On 7 Nov 2015 and 8 Nov 2015, PyCon (Python Conference) was held at Hong Kong Cyberport. It is the largest annual gathering for the Pythoners community. Python is one our most commonly used languages at Initium Lab so we definitely did not miss the chance. Two Initium Lab members, Pili Hu and Andy Xin, gave talks about scraping on the conference. Following are the quick and short notes we took away from PyConHK 2015.
(Photo Credit: PyConHK Facebook Group)
For those who do not know Python, it is a programming language that let you work quickly and efficiently. However, PyCon is not only about Python, it is more about the open ecosystem and its supportive community. Therefore, this conference is dedicated to provide enjoyable experience to almost everyone.
Because diversity is one of PyCon’s enshrined spirits, a broad range of topics were covered by speakers from different fields including search engine, text mining, data science techniques, web development, financial technology, alternative language, just to name a few. For a full list of topics presented on PyCon, you can refer to the conference’s official website: http://2015.pycon.hk/schedule/
Following are some of selected topics that we would like to share with the community.
Speaker: Honza Král from Elastic Co.
Elastic Co. is the one of the conference’s Gold Sponsors and its speaker was very contributory by giving two talks and one workshop.
Explore your data with Elasticsearch
The first topic given by Mr. Honza Král is ‘Explore your data with Elasticsearch’. We can outline it into the following parts.
- He explained Elasticsearch as a document based distributed search engine.
- Full-text search means you can search unstructured text in or across field. It also allows fuzzy search.
- Under the hood, the principle is bible concordance and inverted index. For example, you can think it as an index at the back of the book which tells us which word appears at which pages.
- When building a index, text are normally split into words. Some words will be chopped to enable fuzzy search. e.g.
encouragecan be chopped into
encourag, therefore, when you search
encouragementcan still be included in search result.

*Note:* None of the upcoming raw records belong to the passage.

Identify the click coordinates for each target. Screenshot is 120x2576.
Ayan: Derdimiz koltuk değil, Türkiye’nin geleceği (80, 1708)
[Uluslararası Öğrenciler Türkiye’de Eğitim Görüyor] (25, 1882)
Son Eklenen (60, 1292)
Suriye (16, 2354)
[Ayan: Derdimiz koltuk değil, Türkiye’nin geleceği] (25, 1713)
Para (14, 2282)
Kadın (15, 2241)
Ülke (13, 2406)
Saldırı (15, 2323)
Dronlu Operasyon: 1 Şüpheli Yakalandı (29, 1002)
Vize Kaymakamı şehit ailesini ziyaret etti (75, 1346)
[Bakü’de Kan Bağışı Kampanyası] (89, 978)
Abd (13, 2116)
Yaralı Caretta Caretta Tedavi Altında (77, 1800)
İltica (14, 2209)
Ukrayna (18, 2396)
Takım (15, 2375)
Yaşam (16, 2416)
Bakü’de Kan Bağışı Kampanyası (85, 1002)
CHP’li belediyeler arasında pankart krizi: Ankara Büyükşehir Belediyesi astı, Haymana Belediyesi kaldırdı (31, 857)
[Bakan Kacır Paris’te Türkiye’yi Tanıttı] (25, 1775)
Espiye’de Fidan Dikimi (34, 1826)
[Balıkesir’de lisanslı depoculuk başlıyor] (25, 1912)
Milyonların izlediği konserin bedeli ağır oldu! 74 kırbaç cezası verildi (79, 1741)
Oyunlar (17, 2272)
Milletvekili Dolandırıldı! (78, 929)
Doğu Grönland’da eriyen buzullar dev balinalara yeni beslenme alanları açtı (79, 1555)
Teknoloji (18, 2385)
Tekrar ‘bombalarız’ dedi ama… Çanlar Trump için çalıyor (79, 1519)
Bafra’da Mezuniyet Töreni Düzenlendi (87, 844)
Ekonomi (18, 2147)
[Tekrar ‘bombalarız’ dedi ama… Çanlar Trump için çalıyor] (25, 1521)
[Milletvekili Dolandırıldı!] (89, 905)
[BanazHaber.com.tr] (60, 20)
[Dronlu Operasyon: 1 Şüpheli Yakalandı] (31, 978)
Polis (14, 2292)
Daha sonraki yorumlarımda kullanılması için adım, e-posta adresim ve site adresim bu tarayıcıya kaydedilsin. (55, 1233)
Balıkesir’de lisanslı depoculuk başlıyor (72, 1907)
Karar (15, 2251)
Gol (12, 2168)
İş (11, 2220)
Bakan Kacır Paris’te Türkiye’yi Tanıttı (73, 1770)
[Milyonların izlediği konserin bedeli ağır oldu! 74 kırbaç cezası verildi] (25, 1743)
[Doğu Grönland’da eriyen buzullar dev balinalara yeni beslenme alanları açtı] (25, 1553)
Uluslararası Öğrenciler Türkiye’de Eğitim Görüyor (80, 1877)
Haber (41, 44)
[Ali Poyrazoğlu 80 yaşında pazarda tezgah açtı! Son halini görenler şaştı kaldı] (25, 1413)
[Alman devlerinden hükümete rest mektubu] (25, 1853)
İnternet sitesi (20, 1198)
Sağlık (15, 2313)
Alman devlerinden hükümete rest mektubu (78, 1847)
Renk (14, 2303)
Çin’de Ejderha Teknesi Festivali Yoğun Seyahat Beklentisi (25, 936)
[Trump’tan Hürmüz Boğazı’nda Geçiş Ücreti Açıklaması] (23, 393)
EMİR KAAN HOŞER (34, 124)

- Merging sorted lists enable distributability and flexibility.
- Aggregations: count, sum, avg, min, max, etc
- Most languages are supported.
Use all your Logs!
The second topic is a demonstration of how to utilise logs generated from customer transactions or your servers. For example, you may probably setup a website for people to visit. You may wonder what are those people looking at, or what are they doing there. A simple way to answer those questions is to use
grep to check your log files. However, this way could fall apart quickly because - as the size of logs growing - you will end up with multiple logs on multiple machines. Of course it is not possible for you to check each individual record. Hence, It is better to have a overview, analysis and visualisation.
grep have other problems. A typical scenario is that you may want to investigation what happened at a particular time. Unfortunately, different software may generate logs with different time format. This stops you from checking correlated events. So it is ideal have a central storage for all your logs. You can also enrich the data there. Take IP address for example, those address can be converted into hostname and locations.
Mr. Král later recommended the follow steps to use ELK for your logs: collect, parse, enrich, store, search, aggregate and visualise. ELK is a collection of open source tools, namely, elasticsearch, logstash and kibana.
- Logstash is mainly responsible for data injection pipeline. It has all the necessary utilities to collect, parse and enrich data.
- Elasticsearch have nice features to store, aggregate and search data.
- Kibana, the most impressive and technologically the most simple part, which is for visualisation. It communicate with elasticsearch and provide you with gorgeous charts and pictures.
Workshop: Don’t be afraid to search
The workshop was to write real Python code using elasticsearch_dsl package to interact with Elasticsearch. Before the workshop, he created a simple website using Django and data from StackExchange dumps (https://archive.org/details/stackexchange)
The task of the workshop:
Add a solid search implementation to the website.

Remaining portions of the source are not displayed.